So I told you guys that an incredibly generous sales rep at Penguin Random House sent me a bunch of ARCs of juvenile and teen lit to use in conjunction with the book clubs I’m starting. To help their promotion I’ll be reviewing the titles here, and so far it looks like it’ll be pretty easy because Don’t Fail Me Now, by Una LaMarche, was REALLY good.
It’s told in the first person present tense POV of Michelle Devereaux, a seventeen-year-old high school student with a mom that just got put in jail again (for drug use), two younger siblings she’s pretty much solely responsible for looking out for, and a dead-beat dad who left their family ten years ago. Michelle is a champion: she single-handedly protects Denny and Cass, her siblings, keeps them fed, safe, and in school, and does so while keeping up her own grades so that she can get somewhere better. Her mother is a druggie, in and out of prison, and the only other family they have is their Aunt Sam who tries to extort rent from Michelle to keep the kids out of the foster system.

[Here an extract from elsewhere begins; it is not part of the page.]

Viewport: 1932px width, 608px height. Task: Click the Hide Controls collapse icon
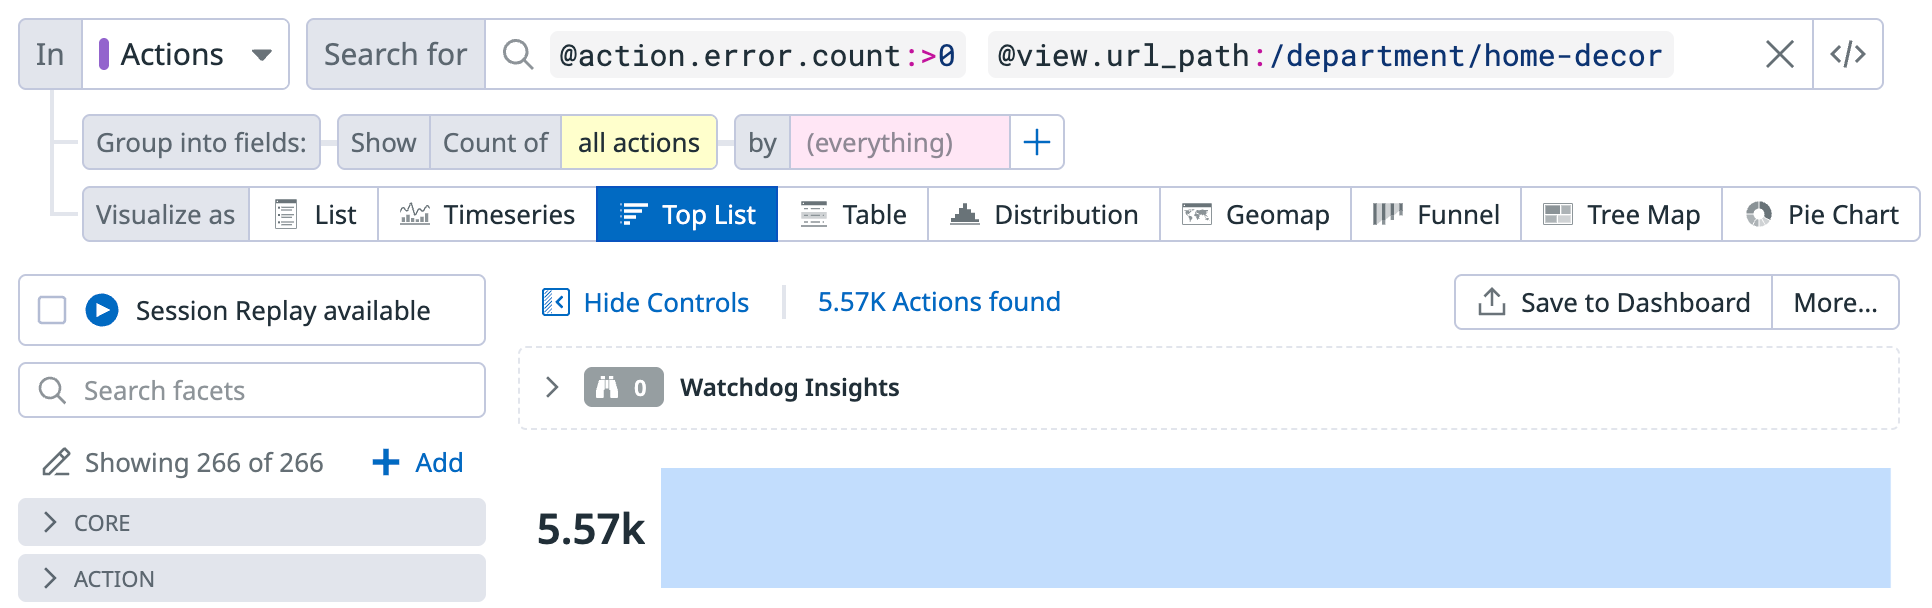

The story really begins when a boy named Tim finds Michelle at work, tells her that his step-sister Leah is her half-sister (the half-sister their father left Michelle’s mom for, before leaving Leah as well) and that Buck (their father) reached out to them because he’s dying and has a family heirloom for the girls. Michelle sees this as the potential “Hail Mary” they need for some extra cash, and immediately launches a family road trip (Leah and Tim in tow) to find Buck in his hospice in California. What follows is a road trip fraught with tension: ducking Child Protective Services and the cops, foraging for supplies, tension between our protagonists, and ultimately, the forging of a new kind of family that defies definition but is stronger than what could be called “normal.”
LaMarche’s story is rough and full of heartache, and it should be. It was pretty much the ultimate in “check your privilege” literature; every time I caught myself thinking that the struggles Michelle and her siblings faced were exaggerated or unrealistic, I had to pause and remember that people do deal with these kind of issues. LaMarche creates a harsh and starkly realistic world for these children, but cushions it with an ultimately hopeful ending for the Devereaux family – an ending I needed after all the heartache I went through with these kids.
If it has a weakness it is that the ending wraps up a little TOO neatly – I felt like there were emotional jumps that happen way too quickly, and certain emotional plots get tied up too perfectly given the timeline of the novel. However, as I said, after the struggles the characters go through during the novel, I find it hard to begrudge them their tentatively happy ending.
This is a great book to discuss themes like family, race, racial privilege, classism, bullying…there’s a lot to mine here (I’m discussing it with a teen book club in a few weeks so I read it with potential discussion in mind). It’s also a great way to talk to teens about what they see in their own futures. I definitely recommend it.